7月の歌舞伎座は、市川團十郎が昼の部、松本幸四郎が夜の部で座頭に。


 昼の部は「新歌舞伎十八番」4演目という、前例のないプログラム。

「新十八番」はいくつあるのか諸説あるほどで、上演されないものが多い。今回の中でも市川右團次の『大森彦七』は1999年以来の上演。たしかにどこが面白いのか分からない芝居で、右團次がパワーで押し切ったという感じ。
『高時』は坂東巳之助が大抜擢。傲慢な権力者の傲慢さをリアルに演じていた。一転して天狗が出てくる幻想的な世界になると、その戸惑いも見事。巳之助は團十郎と同座する機会は少ないが、その期待に応えた。


 團十郎自身がつとめるのは18年ぶりの『船弁慶』と19年ぶりの『紅葉狩』。「荒事」を家の芸とする團十郎としては珍しい女形。それぞれ後半は人間ならざるものになり、悪というか負のエネルギーが爆発し、圧倒させる。菊五郎の襲名披露公演2カ月を経て、團十郎はますます大きくなった。
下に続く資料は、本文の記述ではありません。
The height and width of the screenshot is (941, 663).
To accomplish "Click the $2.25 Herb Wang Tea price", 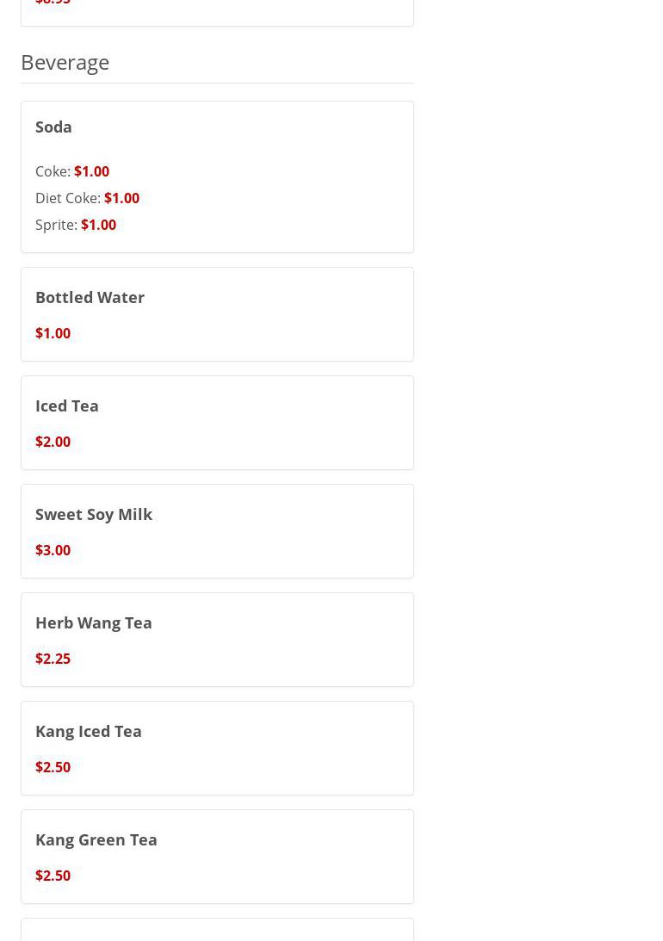I will tap(53, 659).
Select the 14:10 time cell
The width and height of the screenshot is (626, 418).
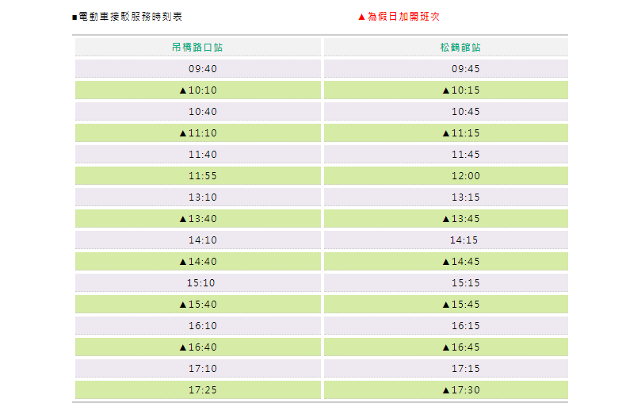click(202, 240)
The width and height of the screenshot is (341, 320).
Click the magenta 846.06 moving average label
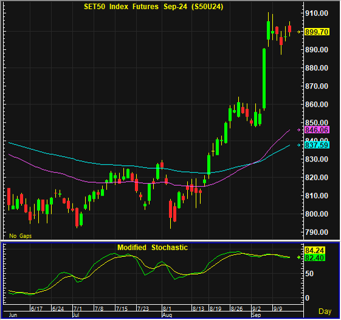click(x=317, y=130)
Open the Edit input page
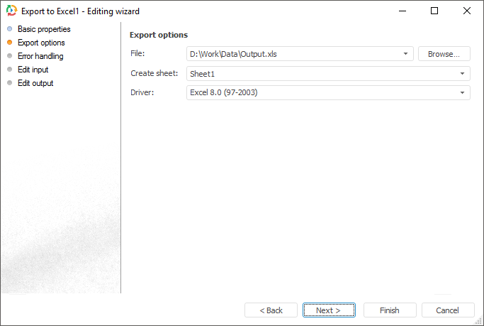Image resolution: width=484 pixels, height=326 pixels. [33, 70]
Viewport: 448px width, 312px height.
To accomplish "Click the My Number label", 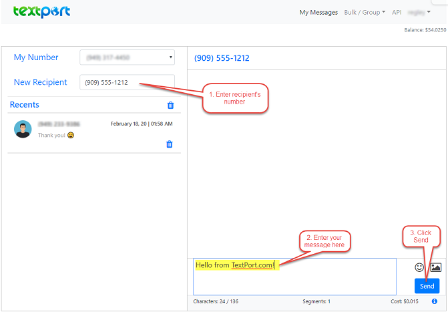I will 36,57.
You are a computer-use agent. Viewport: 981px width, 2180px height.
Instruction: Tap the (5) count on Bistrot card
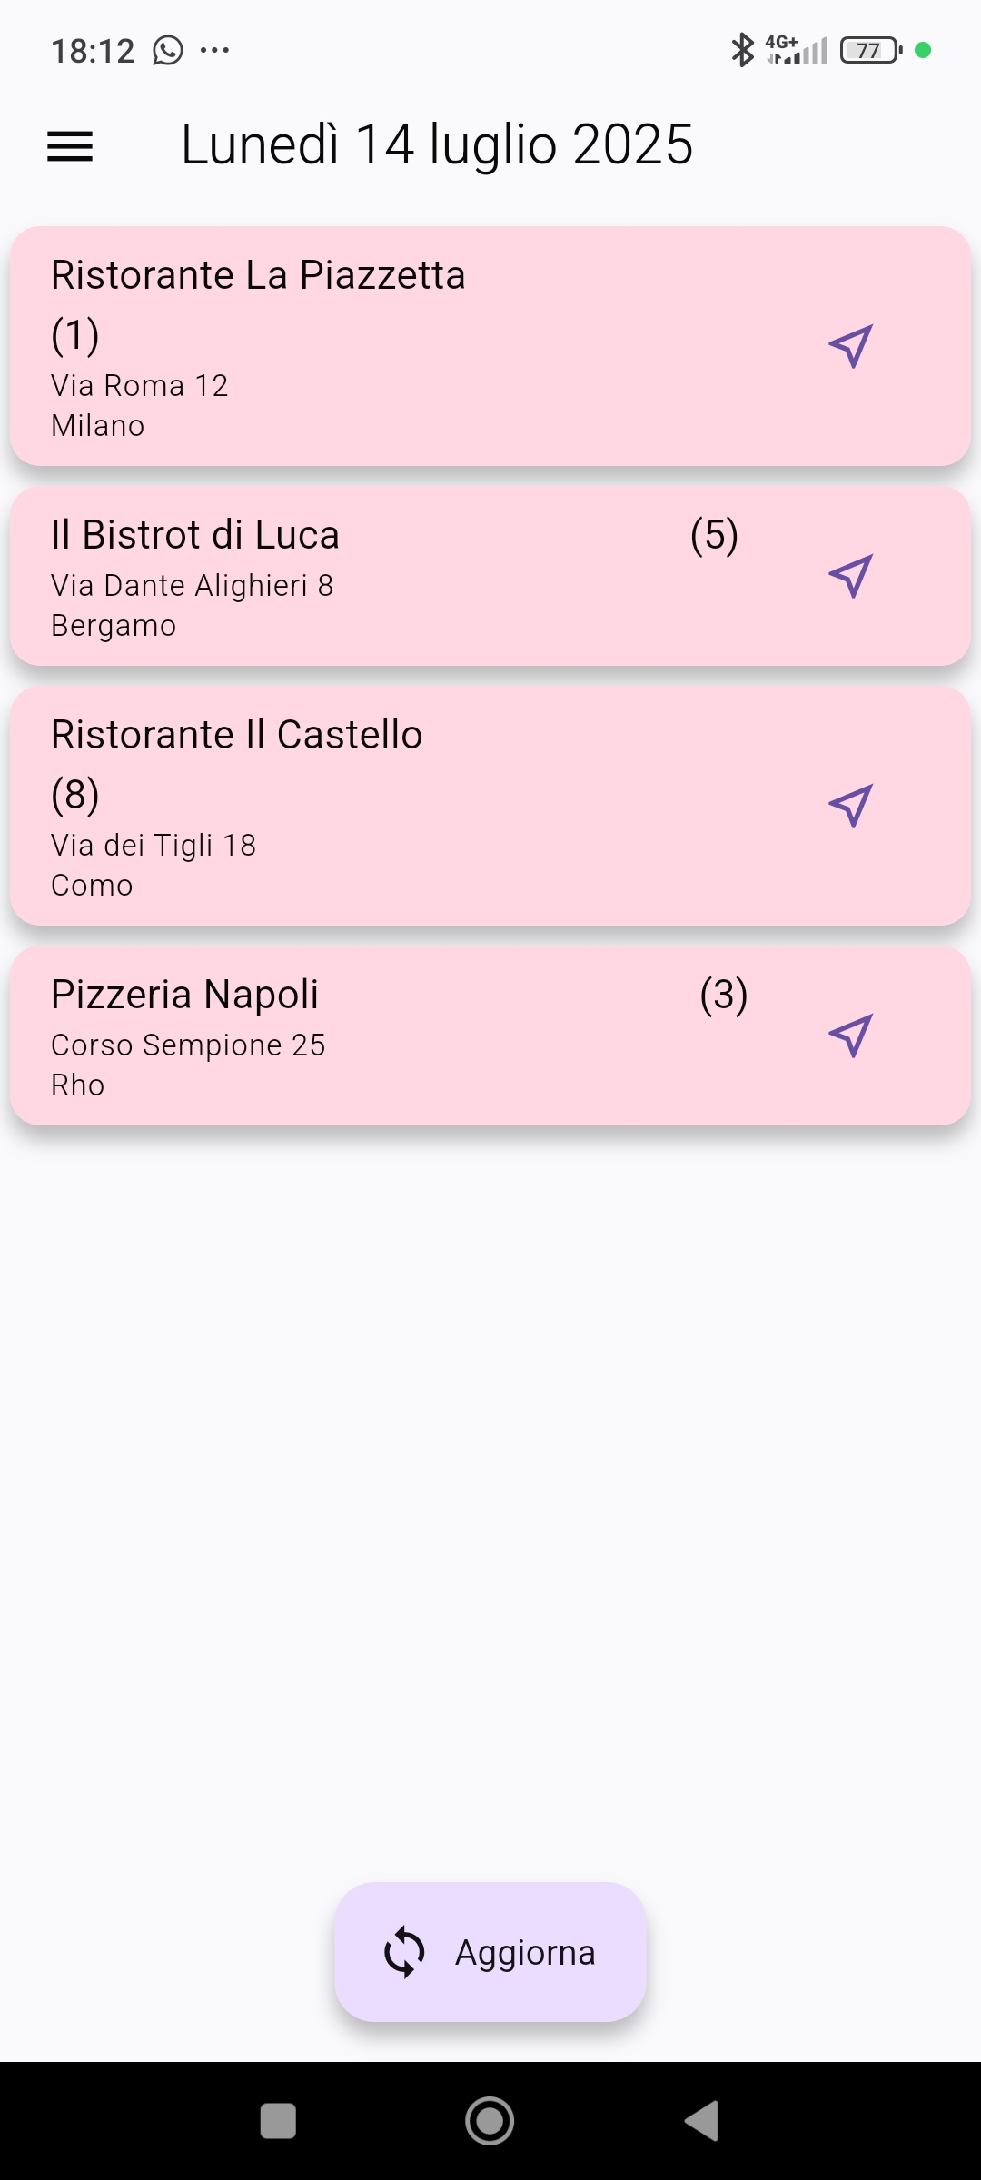[x=714, y=536]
 夜の部は松本幸四郎の、これも「家の芸」となった『鬼平犯科帳』。

前半は、鬼平の青年時代を市川染五郎がつとめ、おまさの少女時代を市川ぼたん(團十郎の娘)。これが歌舞伎かどうかは別として、青春ドラマとして秀逸で、2人が真正面から思いのたけをぶつけあうところは、昔の日活青春映画か少女マンガみたいなのだが、あまりにストレートなので胸を打たれる。


 後半は幸四郎と坂東新悟が鬼平とおまさ。前半の若い2人のイメージが強く残っているので、違和感があった。團十郎と松本白鸚が前半に特別出演的に出て、それぞれ、存在感を示す。


 夜の部最後は染五郎と市川團子の『蝶の道行』。美しくも儚い、幻想的な舞踊劇で、観客を別世界へといざなって、幕。


 隣の新橋演舞場では、尾上松也主演・演出の、ゲームが原作の『刀剣乱舞』。その第2弾は「東鑑雪魔縁」と題し、鎌倉三代将軍源実朝が公暁に暗殺される事件が舞台となる。日本刀を男性に擬人化した「刀剣男士」が、歴史改変を企む組織と戦うという設定さえ理解すれば、普通の歴史劇として楽しめる。


 主要な役者は刀剣男士と、実在の歴史上の人物との二役。若い役者が大半で、歌舞伎座の歌舞伎とは違う世界がある。


 実朝暗殺事件が史実通りに展開するのか、改変されるのか、先が読めない。この史実パートは新歌舞伎のようで見応えがある。史実通りであれば、2人の青年が死ぬわけで、できれば歴史を改変してほしいと思わせてしまう。